Please quote, word for word, the part of the records that opens with the line containing "Where should I click to: Click the Seat" and closes with the line containing "The image size is (1080, 539). tap(849, 154)", both lines included.

Start Information supplied

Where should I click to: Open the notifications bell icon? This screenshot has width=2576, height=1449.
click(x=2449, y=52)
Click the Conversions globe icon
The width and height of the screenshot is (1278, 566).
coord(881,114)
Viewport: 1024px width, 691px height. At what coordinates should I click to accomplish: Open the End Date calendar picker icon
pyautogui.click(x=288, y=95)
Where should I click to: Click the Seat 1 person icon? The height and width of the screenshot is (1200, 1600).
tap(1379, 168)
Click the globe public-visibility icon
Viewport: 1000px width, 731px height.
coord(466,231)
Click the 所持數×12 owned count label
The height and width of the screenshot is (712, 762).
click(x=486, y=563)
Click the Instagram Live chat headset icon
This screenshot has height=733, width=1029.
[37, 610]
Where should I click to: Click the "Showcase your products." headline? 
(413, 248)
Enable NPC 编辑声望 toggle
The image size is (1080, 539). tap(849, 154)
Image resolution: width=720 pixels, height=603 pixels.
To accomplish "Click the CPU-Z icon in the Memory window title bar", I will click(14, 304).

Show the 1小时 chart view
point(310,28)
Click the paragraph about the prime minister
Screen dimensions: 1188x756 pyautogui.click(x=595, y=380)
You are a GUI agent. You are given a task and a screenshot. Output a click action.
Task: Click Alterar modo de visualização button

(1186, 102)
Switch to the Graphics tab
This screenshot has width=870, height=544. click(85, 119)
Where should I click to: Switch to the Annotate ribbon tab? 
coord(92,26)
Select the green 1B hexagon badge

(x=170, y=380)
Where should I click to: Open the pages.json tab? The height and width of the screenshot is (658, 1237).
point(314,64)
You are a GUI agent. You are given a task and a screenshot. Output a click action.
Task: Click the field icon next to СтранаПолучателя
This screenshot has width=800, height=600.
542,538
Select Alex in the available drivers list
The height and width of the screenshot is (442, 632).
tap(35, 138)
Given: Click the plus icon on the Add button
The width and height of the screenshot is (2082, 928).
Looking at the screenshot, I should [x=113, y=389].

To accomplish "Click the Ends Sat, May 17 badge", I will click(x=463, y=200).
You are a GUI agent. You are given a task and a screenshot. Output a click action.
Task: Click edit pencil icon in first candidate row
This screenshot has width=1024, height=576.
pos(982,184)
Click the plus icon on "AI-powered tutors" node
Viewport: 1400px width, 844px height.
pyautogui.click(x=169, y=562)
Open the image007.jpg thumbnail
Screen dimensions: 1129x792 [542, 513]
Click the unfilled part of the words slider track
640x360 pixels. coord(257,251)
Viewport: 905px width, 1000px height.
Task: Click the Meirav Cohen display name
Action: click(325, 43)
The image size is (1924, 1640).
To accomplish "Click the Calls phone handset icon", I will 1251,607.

End Information supplied

▶ _Exercise output_
Where should I click to: Click the Seat 1 person icon? The height and width of the screenshot is (1200, 1600).
tap(1379, 168)
Click the globe public-visibility icon
Viewport: 1000px width, 731px height.
coord(466,231)
Click the 所持數×12 owned count label
The height and width of the screenshot is (712, 762).
click(x=486, y=563)
Click the Instagram Live chat headset icon
This screenshot has height=733, width=1029.
[37, 610]
Where should I click to: Click the "Showcase your products." headline? 
(413, 248)
Enable NPC 编辑声望 toggle
The image size is (1080, 539). tap(849, 154)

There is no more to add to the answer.